RIM, Motorola execs see government at mobility forefront
Connecting state and local government leaders
Government users are soon to emerge at the cutting edge of adopting mobility applications, according to two keynote speakers at FOSE.
Government users are soon to emerge at the cutting edge of adopting mobility applications, according to two keynote speakers at the FOSE conference and exposition this week in Washington, D.C.
Michael Lazaridis, president and co-chairman of Research in Motion, and Gregory Brown, president of networks and enterprise at Motorola Inc., in separate keynote speeches both predicted that local, state and federal government agencies will soon nearly rival the private sector in the scale and inventiveness of implementations of mobile computing applications.
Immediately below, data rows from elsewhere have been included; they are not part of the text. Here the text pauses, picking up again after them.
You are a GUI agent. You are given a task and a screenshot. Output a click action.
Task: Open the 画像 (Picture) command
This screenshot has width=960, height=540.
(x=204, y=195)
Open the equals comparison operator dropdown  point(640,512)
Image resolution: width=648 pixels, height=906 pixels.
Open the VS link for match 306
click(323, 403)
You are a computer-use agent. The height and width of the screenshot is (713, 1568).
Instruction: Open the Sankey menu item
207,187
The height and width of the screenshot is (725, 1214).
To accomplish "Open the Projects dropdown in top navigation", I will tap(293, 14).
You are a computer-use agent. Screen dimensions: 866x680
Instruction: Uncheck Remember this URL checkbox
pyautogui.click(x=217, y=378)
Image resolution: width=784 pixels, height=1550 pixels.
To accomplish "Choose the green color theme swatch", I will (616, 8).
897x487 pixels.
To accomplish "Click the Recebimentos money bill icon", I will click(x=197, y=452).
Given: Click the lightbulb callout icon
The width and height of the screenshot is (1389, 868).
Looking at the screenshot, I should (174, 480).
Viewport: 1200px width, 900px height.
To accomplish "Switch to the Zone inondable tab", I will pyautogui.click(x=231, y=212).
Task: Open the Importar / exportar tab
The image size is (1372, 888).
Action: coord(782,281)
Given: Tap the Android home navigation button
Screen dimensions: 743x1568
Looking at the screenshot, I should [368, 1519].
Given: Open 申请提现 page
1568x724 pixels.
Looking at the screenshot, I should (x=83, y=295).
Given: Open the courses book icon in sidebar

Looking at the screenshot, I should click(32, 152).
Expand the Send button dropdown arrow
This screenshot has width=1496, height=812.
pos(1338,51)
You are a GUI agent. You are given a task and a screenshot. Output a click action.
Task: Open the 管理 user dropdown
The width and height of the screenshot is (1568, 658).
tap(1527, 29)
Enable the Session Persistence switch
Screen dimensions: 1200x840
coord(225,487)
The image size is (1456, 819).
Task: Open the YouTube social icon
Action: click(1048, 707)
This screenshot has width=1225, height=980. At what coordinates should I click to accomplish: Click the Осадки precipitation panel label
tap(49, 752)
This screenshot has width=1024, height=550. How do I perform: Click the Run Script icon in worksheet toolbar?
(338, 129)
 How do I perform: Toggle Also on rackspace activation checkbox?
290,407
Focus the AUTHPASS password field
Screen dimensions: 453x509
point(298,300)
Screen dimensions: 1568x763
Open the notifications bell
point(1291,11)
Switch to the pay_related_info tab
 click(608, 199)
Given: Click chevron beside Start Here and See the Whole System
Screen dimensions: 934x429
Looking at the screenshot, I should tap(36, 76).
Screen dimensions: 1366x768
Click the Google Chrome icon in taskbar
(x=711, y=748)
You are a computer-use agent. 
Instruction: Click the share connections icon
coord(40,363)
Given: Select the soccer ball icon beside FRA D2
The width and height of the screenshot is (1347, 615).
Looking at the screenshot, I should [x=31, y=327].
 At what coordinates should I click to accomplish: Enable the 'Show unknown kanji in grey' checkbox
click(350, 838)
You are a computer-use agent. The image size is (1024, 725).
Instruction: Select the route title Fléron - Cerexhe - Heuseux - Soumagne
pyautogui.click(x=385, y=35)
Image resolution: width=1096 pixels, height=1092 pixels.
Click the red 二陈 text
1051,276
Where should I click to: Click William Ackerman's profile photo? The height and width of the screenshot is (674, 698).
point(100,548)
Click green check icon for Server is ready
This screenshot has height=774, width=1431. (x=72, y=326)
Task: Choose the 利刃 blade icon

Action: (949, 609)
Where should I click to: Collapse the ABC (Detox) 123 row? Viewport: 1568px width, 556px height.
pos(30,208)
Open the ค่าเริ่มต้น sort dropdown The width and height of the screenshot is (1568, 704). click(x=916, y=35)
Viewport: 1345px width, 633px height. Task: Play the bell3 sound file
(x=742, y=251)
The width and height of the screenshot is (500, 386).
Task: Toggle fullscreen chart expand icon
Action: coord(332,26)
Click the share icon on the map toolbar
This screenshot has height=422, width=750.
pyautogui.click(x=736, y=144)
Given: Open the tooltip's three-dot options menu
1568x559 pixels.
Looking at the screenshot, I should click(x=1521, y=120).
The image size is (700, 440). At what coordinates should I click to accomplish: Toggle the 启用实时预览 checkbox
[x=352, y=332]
The most visible drivers leading government IT decision makers to consider wireless applications are reduced costs, greater organizational efficiency and higher workforce productivity, much the same as the reasons that have led companies in the private sector to embrace mobile data technologies, according to Lazaridis and Brown.
Yet, many IT managers in the government, particularly those at security-conscious agencies involved in the fields of law enforcement, homeland defense and national intelligence, have been unwilling or unable to implement large wireless data applications out of concerns about whether available wireless products are as secure as conventional IT systems, both speakers said.
Those concerns, however, are dissipating as government users become more aware of the robust security features offered, respectively, by RIM and Motorola in their standard products for the commercial marketplace, as well as by enhanced security features offered in the companies' latest products geared specifically for the security-conscious government market.
As a case in point, RIM's Lazaridis highlighted his company's recently introduced top-of-the-line 8800 Blackberry personal communicator, which RIM purposefully designed without a built-in camera.
'This product has no camera; it's a professional-use product targeted at this market,' Lazaridis said. RIM designed the 8800 without a camera because the company envisioned it in use at sensitive government installations where acceptable use policies prohibit workers or visitors from carrying cameras, Lazaridis said.
The RIM executive also pointed to his company's just-launched Blackberry Smart Card Reader, a Bluetooth-based product that a user wears around his or her neck. The reader features a slot into which the user inserts a common access card (CAC) of the type now widely used for access control to secure facilities and equipment.
When the CAC is placed in the reader, the Blackberry device communicates over a short-range Bluetooth network to provide users with secure access to a variety of assets, including entrance to secure buildings, as well as individualized access to users' Blackberries and PCs, Lazaridis explained.
RIM spent several years perfecting the card reader's security features and it is the only Bluetooth-enabled device that the super-secret National Security Agency has approved, according to Lazaridis. The Blackberry Smart Card Reader has been available for several months from RIM's Web page, Lazaridis said.
For its part, Motorola at the show introduced the latest version of its MC70 Enterprise Digital Assistant communications device, which the company designed specifically to offer wireless capabilities to government users such as law enforcement agencies and first responders, according to Brown. Motorola at FOSE also launched several ruggedized mobile computing devices for the government marketplace, Brown said.
According to Brown, only 5 percent of all government workers in the world currently use a mobile data application more complex than a personal digital assistant. That percentage, however, is poised to grow exponentially as government users discover the inherent advantages of wireless technologies, Brown predicted.
For instance, the government is currently ranked as the second biggest spender on wireless technologies, outspent only by the communications and media industry, Brown said, citing estimates made by market research firm International Data Corp.
In addition, a Motorola-conducted survey of 6,000 chief intelligence officers found that 80 percent of the CIOs think that wireless is the third most important area requiring their attention, Brown said.
Further, those CIOs said their spending on wireless data is increasing at 3.6 percent annually, versus a 2.7 percent increase in annual spending on IT systems overall, Brown said.
If government IT managers embrace wireless data technologies with similar enthusiasm shown already in the private sector, 'I believe that you can use mobility to be a hero within your organization,' Brown said in conclusion.
John Rendleman is a freelance writer.